The gap could widen in the next few years. New York plans to gradually raise its minimum wage to $15 an hour, while New Jersey’s minimum is set to rise only to cover cost of living increases.

“I don’t think it’s fair that a New York worker can get $15 doing the exact same job that I do and I don’t get $15,” said Broderick Cooper, who has worked as a skycap at Newark Liberty for 27 years. “It’s not the Port Authority of New York or New Jersey, it’s the Port Authority of New York and New Jersey.”

But Mr. Cooper, a 45-year-old resident of Hillside, N.J., said he was pleased to have his first union contract to vote on. “This finally gains a level of respect for a lot of the common workers,” he said, adding that the agreement would yield “fairness and fair scheduling, fair breaks and no unfair workloads.”

He and about 8,000 other members are scheduled to vote to ratify the contract before Christmas, which is likely to head off a threat that they might strike amid the busy holiday travel season, said Hector Figueroa, president of Local 32BJ.

“This is a very good first step in the campaign for 15 and a union,” Mr. Figueroa said in an interview, referring to the national Fight for 15 movement started by fast-food workers in Manhattan who demanded union representation and a $15 hourly minimum wage.

That campaign has yielded disparate results across the country. Gov. Andrew M. Cuomo of New York, a Democrat, embraced it and pushed lawmakers to adopt a schedule for raising the minimum wage to $15 an hour in New York City and surrounding suburbs by 2019 and to at least $12.50 an hour upstate by 2021.

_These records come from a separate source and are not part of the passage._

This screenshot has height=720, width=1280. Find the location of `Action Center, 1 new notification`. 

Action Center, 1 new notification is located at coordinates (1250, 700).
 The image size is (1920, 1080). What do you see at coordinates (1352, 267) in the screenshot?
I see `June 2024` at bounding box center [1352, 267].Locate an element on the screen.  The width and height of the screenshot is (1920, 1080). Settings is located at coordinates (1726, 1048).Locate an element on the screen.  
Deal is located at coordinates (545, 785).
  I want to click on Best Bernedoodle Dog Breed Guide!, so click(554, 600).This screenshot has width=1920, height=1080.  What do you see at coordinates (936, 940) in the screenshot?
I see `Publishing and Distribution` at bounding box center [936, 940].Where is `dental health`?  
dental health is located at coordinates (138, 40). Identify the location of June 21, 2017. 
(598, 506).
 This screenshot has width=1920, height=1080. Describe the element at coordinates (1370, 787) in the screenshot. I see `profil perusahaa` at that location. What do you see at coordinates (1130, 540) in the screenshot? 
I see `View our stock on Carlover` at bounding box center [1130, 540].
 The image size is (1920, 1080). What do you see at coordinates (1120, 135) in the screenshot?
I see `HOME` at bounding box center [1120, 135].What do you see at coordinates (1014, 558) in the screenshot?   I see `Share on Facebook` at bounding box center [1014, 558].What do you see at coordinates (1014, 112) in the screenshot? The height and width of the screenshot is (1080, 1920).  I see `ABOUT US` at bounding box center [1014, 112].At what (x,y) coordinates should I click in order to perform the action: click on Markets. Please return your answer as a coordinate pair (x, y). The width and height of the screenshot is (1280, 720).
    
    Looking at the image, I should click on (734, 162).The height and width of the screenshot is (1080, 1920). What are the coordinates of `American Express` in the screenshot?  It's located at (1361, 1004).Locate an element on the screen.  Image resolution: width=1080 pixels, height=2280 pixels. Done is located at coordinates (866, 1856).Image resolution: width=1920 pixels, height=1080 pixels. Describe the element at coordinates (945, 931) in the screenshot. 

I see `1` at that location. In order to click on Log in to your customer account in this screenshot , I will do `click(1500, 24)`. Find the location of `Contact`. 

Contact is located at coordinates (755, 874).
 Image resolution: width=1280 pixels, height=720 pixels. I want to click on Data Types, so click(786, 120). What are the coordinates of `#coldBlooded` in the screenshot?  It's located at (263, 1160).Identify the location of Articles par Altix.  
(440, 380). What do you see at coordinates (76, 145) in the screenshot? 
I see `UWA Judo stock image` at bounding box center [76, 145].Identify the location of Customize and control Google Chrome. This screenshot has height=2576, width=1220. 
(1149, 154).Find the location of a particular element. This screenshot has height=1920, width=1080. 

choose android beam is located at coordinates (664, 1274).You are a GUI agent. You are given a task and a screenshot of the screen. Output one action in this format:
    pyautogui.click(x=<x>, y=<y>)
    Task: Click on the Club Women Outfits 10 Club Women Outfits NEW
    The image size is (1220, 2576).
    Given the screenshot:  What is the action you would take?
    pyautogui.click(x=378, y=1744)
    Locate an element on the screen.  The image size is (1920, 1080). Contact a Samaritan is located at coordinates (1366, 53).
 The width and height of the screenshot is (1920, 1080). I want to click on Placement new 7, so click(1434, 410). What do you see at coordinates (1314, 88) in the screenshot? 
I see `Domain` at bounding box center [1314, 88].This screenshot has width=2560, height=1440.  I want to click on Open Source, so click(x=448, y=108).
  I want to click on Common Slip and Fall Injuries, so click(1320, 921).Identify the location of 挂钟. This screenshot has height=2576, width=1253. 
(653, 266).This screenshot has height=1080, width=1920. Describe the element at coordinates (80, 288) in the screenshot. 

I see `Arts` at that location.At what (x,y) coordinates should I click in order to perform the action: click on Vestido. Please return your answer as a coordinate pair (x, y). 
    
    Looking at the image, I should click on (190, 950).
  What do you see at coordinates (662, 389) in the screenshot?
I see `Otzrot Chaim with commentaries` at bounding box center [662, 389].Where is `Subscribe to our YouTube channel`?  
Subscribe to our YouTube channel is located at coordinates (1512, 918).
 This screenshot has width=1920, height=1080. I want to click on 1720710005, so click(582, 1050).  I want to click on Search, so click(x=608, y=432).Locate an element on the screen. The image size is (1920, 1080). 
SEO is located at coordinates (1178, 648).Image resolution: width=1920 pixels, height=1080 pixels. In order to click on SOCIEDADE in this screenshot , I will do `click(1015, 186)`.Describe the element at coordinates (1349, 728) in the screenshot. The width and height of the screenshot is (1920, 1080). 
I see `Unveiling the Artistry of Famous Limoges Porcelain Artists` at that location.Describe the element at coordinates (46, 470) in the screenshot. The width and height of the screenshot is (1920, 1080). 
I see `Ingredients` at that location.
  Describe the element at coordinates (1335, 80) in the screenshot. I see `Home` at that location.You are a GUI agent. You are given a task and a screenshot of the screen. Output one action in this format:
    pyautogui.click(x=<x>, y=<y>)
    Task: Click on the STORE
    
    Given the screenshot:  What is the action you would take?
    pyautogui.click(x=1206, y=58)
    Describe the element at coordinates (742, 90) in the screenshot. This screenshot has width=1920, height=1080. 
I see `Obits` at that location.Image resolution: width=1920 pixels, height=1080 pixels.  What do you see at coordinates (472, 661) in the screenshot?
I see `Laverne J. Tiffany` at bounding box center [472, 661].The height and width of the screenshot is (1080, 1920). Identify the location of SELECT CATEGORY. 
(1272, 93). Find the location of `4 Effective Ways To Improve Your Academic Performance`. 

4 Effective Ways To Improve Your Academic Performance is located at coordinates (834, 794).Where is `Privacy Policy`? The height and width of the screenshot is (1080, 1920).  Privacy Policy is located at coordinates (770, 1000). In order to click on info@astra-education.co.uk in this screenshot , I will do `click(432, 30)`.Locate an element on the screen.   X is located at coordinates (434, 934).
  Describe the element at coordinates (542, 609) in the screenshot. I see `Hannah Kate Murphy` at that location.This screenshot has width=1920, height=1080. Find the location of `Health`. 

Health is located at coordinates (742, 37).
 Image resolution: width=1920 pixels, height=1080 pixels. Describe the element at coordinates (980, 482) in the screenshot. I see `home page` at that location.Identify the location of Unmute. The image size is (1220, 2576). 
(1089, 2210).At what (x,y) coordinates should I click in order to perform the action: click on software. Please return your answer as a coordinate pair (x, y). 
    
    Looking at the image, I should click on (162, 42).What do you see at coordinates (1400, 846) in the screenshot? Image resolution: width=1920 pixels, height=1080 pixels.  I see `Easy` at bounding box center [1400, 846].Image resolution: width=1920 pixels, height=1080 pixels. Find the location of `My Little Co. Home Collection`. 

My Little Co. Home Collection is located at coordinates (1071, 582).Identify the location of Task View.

Fast-food workers in New York are on a path to the $15 an hour minimum wage they sought, but they are not unionized. And airport workers in Newark have a union contract but no path to a $15 minimum wage.

For years, Local 32BJ has shepherded dozens of members to the Port Authority’s monthly board meetings to demand increases in the minimum wage for all workers at the airports. Mr. Figueroa said the union would continue to press the board to raise the agency’s mandated minimum wage to at least $15.

That appears unlikely to happen while John J. Degnan is the board chairman. Mr. Degnan was appointed by Gov. Chris Christie of New Jersey, a Republican who vetoed legislation to raise the state’s minimum wage to $15 an hour, and he has been clear in his opposition to telling employers how much to pay their workers.

At a Port Authority board meeting on Sept. 22, Mr. Degnan laid out the complications of setting pay at the airports: “These are not our employees,” he said. “These are employees of subcontractors of entities who do business with airlines with whom we do business. It’s about three tiers below.”